Close Social-Emotional Learning at ACDS: update and FAQs
February 19, 2019
Parents all over the world seek a safe educational environment for their children — one that extends beyond physical safety to the social-emotional lives of children. Aspen Country Day School teachers believe that children learn best when they feel safe and engaged, supported and challenged, known and loved.
Our longstanding commitment to the well being of students is flourishing these days with a renewed focus on social-emotional learning.
Mindfulness plays a major role in social-emotional learning at Aspen Country Day School. Growing numbers of teachers, parents, and children are reaping the benefits that come from learning to lead a more mindful life. Defined as “the awareness that emerges through paying attention on purpose, in the present moment, non-judgmentally,” mindfulness can help children regulate stress, increase their focus and self regulation, and improve their academic performance and capacity for joy.
Here are some updates about the mindfulness and social-emotional learning program at ACDS!
“Does Country Day still do MindUP?”
Many of our teachers have been trained in the MindUP curriculum and continue to use many of the practices such as brain breaks in our classes. Most recently, ACDS teachers across the grades have been trained in specific programs that take proven mindfulness techniques, along with additional strategies for social-emotional well being, and apply them more broadly to the PreK-Eighth Grade environment here at ACDS. These two programs are Responsive Classroom, which is used throughout the Lower School program, and Developmental Designs, which is a curriculum that guides our Advisory program in Middle School.
What does mindfulness practice look like at Country Day?
Mindfulness at ACDS is not simply about reflective practice and connecting with each other in a meaningful way. Mindfulness is also deeply embedded in the academic curriculum. For instance, when teachers ask children to choose an historical character to research in the Third Grade Changemakers history project — and also ask the students to analyze how that person’s character shaped his or her achievements — this is a chance for students to reflect on what interests them and what values they admire. When they take out their Outdoor Education journals on their trips to write and reflect, this is an act of mindfulness.

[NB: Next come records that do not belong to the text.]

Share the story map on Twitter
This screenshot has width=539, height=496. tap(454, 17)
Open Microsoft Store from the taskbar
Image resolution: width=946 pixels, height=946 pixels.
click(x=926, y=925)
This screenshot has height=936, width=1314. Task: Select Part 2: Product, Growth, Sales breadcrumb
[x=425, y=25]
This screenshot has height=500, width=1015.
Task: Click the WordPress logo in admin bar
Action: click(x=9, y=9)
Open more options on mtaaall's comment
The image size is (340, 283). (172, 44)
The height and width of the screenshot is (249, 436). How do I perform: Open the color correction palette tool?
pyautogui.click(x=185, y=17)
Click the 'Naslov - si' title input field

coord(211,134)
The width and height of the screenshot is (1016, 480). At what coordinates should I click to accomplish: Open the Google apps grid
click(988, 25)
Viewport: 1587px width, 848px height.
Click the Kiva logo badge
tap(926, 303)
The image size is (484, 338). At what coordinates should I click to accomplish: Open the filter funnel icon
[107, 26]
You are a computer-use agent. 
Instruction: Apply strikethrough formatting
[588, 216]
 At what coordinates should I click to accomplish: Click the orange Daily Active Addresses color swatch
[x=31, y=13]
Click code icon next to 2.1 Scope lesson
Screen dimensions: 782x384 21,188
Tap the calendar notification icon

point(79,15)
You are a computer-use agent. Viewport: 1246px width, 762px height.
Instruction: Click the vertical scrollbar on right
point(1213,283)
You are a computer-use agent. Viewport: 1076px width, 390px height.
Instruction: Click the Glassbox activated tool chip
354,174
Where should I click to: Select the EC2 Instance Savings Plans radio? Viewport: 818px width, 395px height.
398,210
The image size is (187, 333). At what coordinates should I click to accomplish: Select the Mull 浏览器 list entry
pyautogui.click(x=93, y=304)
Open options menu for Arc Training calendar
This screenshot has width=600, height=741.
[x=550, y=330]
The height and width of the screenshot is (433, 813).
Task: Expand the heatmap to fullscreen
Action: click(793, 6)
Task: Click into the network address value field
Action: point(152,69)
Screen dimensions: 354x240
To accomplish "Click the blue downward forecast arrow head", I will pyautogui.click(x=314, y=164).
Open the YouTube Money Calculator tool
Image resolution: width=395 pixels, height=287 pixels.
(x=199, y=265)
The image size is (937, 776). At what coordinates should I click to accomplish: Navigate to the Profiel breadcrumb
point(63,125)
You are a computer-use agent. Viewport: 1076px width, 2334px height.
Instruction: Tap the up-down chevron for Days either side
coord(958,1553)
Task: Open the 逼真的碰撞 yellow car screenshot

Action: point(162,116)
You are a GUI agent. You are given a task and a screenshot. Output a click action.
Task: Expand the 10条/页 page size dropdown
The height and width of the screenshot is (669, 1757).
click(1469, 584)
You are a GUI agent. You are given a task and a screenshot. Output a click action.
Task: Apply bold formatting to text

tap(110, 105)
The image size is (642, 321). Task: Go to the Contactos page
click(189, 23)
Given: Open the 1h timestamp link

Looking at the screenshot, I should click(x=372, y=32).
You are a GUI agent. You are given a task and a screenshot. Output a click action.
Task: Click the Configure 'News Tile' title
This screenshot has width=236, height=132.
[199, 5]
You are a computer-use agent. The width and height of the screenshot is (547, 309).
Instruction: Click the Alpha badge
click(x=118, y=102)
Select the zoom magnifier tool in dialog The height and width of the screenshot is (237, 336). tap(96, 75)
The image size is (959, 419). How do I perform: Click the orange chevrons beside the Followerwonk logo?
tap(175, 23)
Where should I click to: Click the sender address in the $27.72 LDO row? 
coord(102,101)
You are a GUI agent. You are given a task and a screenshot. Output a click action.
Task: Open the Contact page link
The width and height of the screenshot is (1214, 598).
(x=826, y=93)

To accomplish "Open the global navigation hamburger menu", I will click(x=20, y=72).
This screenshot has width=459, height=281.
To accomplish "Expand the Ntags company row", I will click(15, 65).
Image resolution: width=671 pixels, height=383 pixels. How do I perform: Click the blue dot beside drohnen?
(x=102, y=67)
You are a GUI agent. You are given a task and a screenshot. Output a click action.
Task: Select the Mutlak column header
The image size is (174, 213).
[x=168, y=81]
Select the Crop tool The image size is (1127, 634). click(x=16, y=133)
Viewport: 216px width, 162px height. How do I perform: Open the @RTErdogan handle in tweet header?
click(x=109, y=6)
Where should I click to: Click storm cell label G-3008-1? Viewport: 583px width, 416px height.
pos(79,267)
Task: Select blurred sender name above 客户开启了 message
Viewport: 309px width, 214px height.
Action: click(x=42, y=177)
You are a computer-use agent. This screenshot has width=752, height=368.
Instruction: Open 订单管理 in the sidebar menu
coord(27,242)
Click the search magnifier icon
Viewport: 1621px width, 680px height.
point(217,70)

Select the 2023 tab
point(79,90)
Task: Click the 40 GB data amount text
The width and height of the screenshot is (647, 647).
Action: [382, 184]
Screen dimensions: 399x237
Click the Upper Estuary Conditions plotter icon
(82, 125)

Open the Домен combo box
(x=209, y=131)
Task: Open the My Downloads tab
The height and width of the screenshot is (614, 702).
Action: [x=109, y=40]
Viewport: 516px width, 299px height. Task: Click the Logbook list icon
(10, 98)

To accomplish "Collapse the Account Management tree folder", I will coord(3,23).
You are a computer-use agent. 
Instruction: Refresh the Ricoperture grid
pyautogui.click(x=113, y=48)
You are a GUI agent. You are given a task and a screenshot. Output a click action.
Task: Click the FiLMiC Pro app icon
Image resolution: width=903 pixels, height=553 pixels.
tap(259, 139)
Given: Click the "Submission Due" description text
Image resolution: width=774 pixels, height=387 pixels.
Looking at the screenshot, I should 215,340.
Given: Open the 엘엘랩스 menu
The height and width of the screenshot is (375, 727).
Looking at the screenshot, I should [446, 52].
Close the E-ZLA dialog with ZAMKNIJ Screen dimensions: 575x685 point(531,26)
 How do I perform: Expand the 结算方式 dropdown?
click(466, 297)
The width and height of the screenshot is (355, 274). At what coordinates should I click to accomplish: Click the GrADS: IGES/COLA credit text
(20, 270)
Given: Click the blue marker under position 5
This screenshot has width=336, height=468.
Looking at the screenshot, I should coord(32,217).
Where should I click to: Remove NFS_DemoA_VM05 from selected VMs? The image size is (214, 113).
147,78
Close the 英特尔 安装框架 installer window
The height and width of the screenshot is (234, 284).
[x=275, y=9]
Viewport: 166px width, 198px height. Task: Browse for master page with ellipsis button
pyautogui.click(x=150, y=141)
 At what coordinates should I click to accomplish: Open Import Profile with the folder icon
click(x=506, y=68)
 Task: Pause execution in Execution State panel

Even the beginning practices of independence in Kindergarten all circle back to social-emotional learning. As Amy Saltzman, M.D., director of the Association for Mindfulness in Education notes, “Mindfulness strengthens underlying development processes—such as focus, resilience, and self-soothing—that will help kids in the long run.”
What specifically happens to promote a healthy community and mindfulness at ACDS?
Once a week, Lower School Counselor Mary Stokes runs class meetings in Kindergarten through Fifth Grade. Activities in these weekly 45-minute periods range from MindUP practices, to hands on activities focusing on our school-wide monthly themes, to fostering a safe place for children to share what is on their minds through conflict resolution, to emotional regulation, and learning pro-social skills. Mindfulness is something we infuse not only through reflective practice but also in the way we approach lessons, projects, and interactions with each other. Mindfulness is also front-and-center in the Middle School Advisory program, where each small advisory group starts the day together as in the photo below.
What’s next for mindfulness and social-emotional learning at Country Day?
The social-emotional health of both our students and faculty is something we continue to foster through professional development for teachers and classroom practices. We recently brought one of the world’s top experts in Social-Emotional Learning to campus for an in-depth observation of our SEL program. It was an honor to have Dr. Kimberly Schonert-Reichel observe and provide recommendations about how ACDS can continue to foster the well being of our school community. The school is now staffed with a Lower School Counselor (Mary Stokes) and a Middle School Counselor (Morgan Henschke). This talented team brings a unified approach to deepening the social-emotional learning opportunities at Country Day. Aspen Country Day believes strongly that fostering the social-emotional health of our students is an essential element of the educational journey.